### [What you need to do]
Write the number of lines in the material below that contain "Given", with no other words.

### [Dataset content]
::::

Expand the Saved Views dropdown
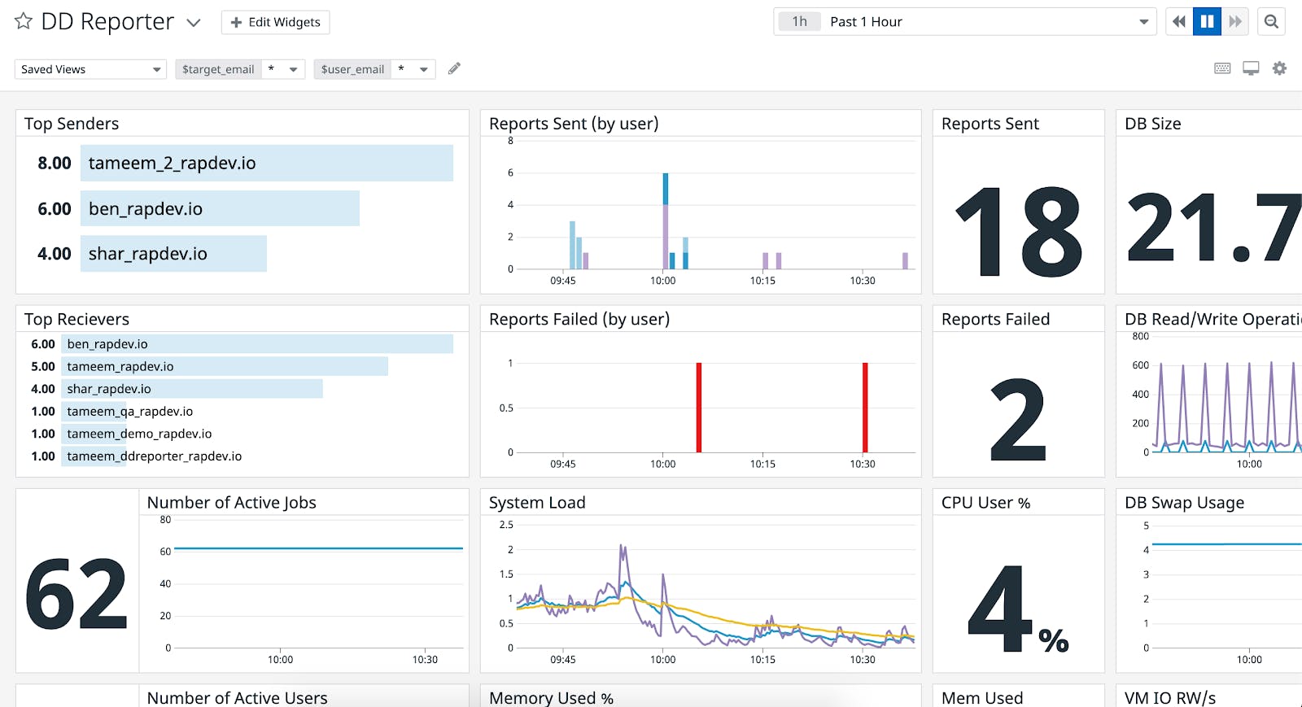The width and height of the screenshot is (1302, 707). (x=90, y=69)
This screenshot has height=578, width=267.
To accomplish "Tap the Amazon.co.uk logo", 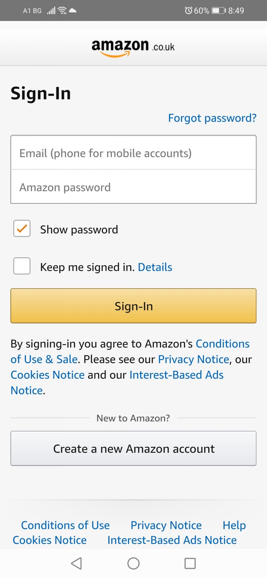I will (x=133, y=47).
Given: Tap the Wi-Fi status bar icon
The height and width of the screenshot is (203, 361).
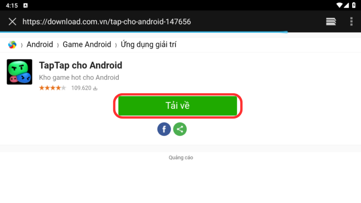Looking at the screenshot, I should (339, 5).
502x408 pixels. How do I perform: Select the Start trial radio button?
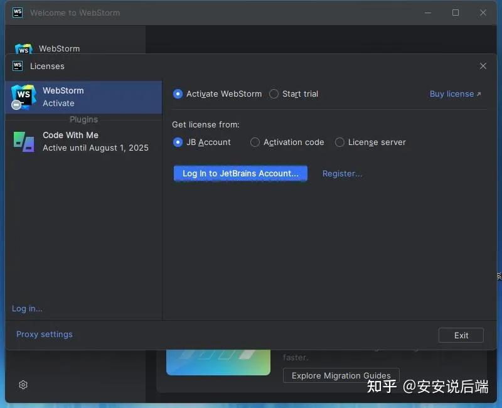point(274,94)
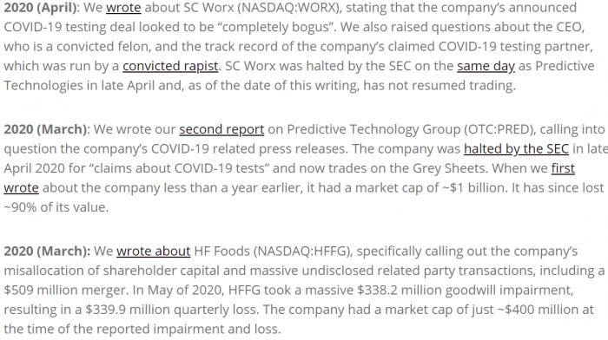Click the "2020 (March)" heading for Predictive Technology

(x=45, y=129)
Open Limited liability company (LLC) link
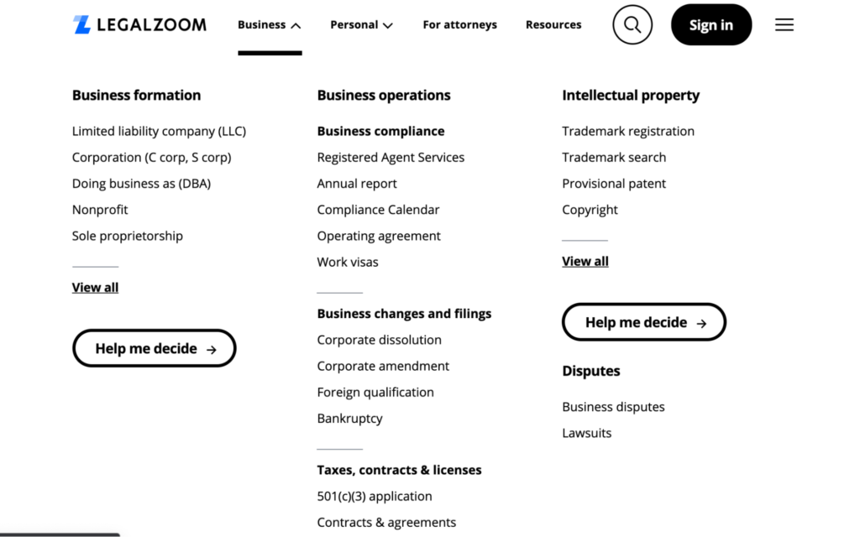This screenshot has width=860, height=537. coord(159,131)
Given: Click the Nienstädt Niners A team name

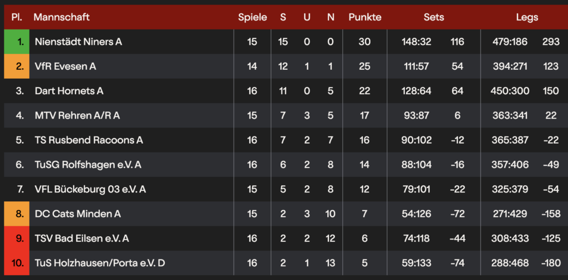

::::

### [Problem solution]
2